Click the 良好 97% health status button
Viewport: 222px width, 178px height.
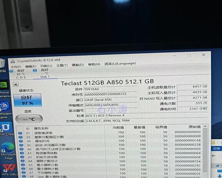pos(28,100)
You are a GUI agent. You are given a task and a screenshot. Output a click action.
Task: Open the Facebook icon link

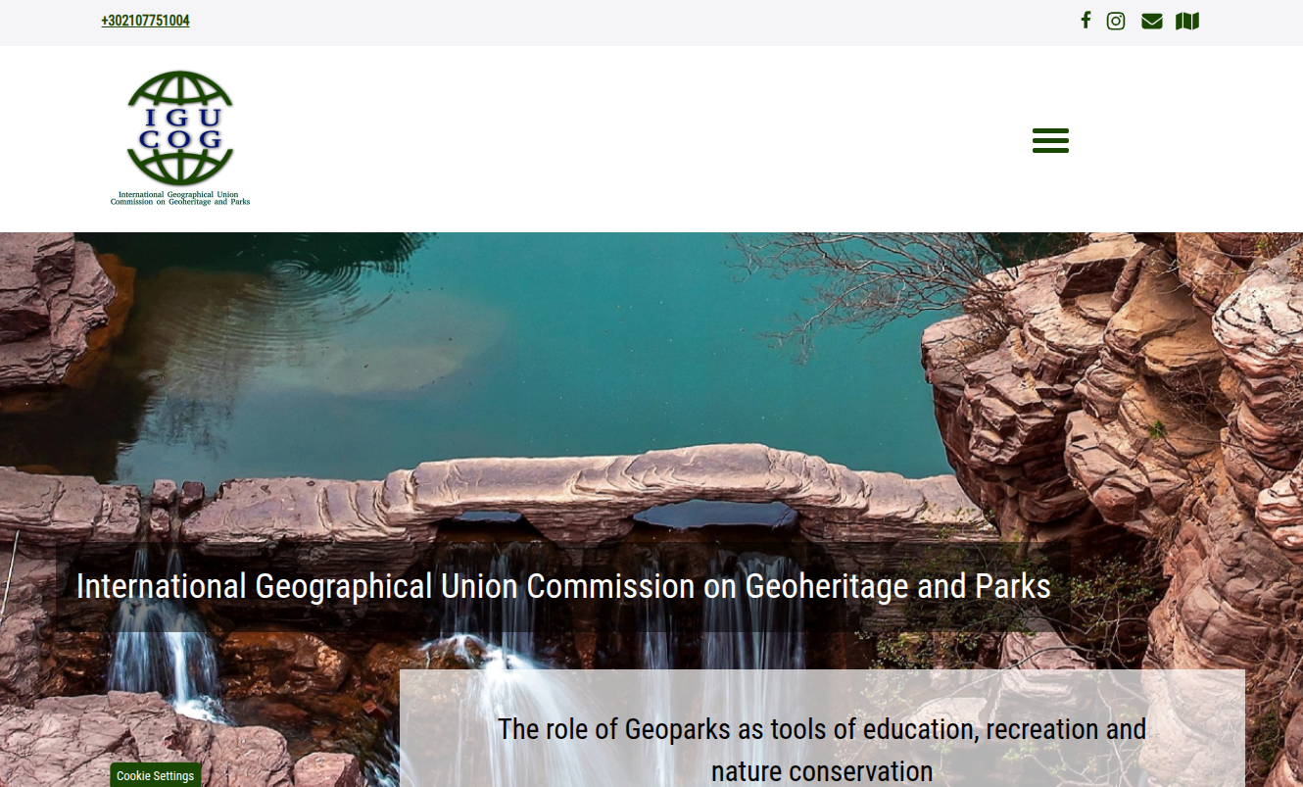[x=1086, y=21]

+++++

▶ [Aim of the task]:
If a picture appears in the records, omit it and print everything else exactly.

▶ [Written solution]:
Click the 良好 97% health status button
Viewport: 222px width, 178px height.
pos(28,100)
You are a GUI agent. You are given a task and a screenshot. Output a click action.
Task: Open the Facebook icon link

[x=1086, y=21]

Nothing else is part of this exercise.